Direction A: Revise the memorial post starting with "From Pearlsong publisher" and going on through "Union Dale, PA.", changing "deep sadness" to "great sorrow".
Direction B: According to the Times Leader quote in the memorial post, what were Karen's greatest joys in life? List them all.
Direction C: In the memorial post, where did Karen Blomain pass away?

Passage provided:
[Begin]

Sunday, August 19, 2012

R.I.P. -- Karen Blomain and John O'Leary

Sometimes the world seems to tilt the wrong way on it's axis; this past week was one of those times. The world and Anam Cara lost two of its brightest literary lights -- Karen Blomain and John O'Leary -- and I lost two of my most treasured friends.

Karen Blomain

Karen first retreated to Anam Cara with her husband and writing partner Michael Downend to work on their individual and joint writing projects. For several years, she returned to lead, with Michael, creative writing workshops and in doing so inspired and enhanced the work of many now successful published writers.

We had lots in common, and I looked forward to her often annual visits as a reunion with a sister, an anam cara. I learned much from her about her approach to inspiring others's writing and her own unique creative process.

The smile you see in her photo was always on that beautiful face of hers. She fairly glowed with joy and warmth and filled you with the same whenever she was around. It is so hard to accept that we can no longer in included in the radiant comfort of her presence. I will miss her in all the years to come.

I include here a tribute to Karen written by her publisher and friend:

August 18, 2012
In Memoriam: Karen Blomain

From Pearlsong publisher Peggy Elam, Ph.D.:

It is with deep sadness that I report the death of Karen Blomain, author of The Season of Lost Children (Pearlsong Press, June 2011) and other wonderful works. Karen passed away early Wednesday, August 15, 2012, at her daughter's home in Union Dale, PA.

Karen and her husband, Michael Downend, a photographer who took the beautiful photo of Karen above as well as the picture of autumn leaves on the cover of The Season of Lost Children, were spending time in Mexico, as they did regularly, in January 2012 when Karen became ill. They flew home to Pennsylvania for treatment.

"When faced with grave illness, Karen continued to say with a smile that she was 'lucky, lucky,'" the Times Leader reports. "Her greatest joys in life were her family, her travels, her innumerable best friends and teaching how to write from the heart."

I am honored to have known Karen for the time I did, and am privileged to have published her second novel. Although we never met face-to-face, I enjoyed our August 2011 Pearlsong Conversation (a recording of which you can listen to and/or download at I secretly fantasized about attending one of her writing workshops in Ireland.

She must never have experienced writer's block; the last time I talked with her about her third novel-in-progress she had written 1,000 pages and expected to do considerable trimming of the manuscript. (Alas, the Times-Leader reports the novel, I'm Still Me, remains unfinished.)

Karen was a retired Keystone College and Kutztown University professor, poet, novelist, and playwright. You can read more about her many accomplishments at her website,

John O'Leary

When my daughter and I came to Beara in November 1997 to look at the house that became Anam Cara, we met John walking up the street in Allihies. After welcoming us to his homeplace, he spent a good bit of the afternoon telling us stories about the peninsula, stories of its history, its mythology, its landscape, its creative people.

[End]

Word and element location records:

[Begin]

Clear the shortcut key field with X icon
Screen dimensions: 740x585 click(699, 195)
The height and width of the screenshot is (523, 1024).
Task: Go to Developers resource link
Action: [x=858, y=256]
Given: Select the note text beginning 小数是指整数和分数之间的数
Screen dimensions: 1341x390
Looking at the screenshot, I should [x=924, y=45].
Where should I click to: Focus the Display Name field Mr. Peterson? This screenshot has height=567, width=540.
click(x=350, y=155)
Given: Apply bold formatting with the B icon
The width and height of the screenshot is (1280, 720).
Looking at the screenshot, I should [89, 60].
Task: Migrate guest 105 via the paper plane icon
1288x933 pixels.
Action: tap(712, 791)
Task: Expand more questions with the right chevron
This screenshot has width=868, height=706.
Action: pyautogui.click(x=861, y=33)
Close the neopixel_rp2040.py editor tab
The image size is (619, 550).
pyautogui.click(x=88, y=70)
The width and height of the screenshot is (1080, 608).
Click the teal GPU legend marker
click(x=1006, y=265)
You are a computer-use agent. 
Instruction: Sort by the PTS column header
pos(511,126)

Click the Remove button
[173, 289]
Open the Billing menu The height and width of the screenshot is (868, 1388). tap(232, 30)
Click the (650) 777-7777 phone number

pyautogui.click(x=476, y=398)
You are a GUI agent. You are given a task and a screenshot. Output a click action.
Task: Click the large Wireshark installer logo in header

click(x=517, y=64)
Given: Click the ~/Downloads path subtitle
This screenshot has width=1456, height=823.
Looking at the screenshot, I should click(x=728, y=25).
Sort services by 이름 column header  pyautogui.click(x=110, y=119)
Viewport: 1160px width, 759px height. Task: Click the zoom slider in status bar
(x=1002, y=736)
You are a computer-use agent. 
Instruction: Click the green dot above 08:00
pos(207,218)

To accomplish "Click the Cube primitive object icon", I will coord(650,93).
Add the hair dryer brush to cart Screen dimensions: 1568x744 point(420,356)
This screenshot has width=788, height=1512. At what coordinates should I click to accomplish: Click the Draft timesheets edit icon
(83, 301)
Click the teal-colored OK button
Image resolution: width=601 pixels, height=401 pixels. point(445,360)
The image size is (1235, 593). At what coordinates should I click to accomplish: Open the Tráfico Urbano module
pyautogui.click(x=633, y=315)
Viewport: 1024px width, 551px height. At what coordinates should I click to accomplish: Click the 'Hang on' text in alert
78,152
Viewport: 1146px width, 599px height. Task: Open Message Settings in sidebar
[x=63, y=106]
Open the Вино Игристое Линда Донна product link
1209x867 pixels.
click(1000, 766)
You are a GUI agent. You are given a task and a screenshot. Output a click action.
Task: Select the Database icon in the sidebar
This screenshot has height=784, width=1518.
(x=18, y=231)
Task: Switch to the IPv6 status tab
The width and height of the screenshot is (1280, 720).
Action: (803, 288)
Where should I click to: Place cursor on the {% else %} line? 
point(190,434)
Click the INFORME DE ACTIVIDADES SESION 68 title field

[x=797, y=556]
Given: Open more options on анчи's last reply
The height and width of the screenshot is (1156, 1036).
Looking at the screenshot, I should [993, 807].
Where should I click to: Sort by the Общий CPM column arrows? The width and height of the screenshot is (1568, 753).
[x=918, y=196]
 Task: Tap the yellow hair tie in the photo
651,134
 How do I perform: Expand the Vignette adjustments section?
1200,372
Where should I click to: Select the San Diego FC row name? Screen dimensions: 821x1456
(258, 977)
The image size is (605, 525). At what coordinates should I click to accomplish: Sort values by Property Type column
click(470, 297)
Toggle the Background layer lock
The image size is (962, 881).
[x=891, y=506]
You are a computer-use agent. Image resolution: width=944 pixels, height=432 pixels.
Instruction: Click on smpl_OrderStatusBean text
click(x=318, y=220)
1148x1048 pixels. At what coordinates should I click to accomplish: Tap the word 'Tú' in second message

[End]

Expected answer A:
From Pearlsong publisher Peggy Elam, Ph.D.:

It is with great sorrow that I report the death of Karen Blomain, author of The Season of Lost Children (Pearlsong Press, June 2011) and other wonderful works. Karen passed away early Wednesday, August 15, 2012, at her daughter's home in Union Dale, PA.

Expected answer B:
- Her family
- Her travels
- Her innumerable best friends
- Teaching how to write from the heart

Expected answer C: At her daughter's home in Union Dale, PA.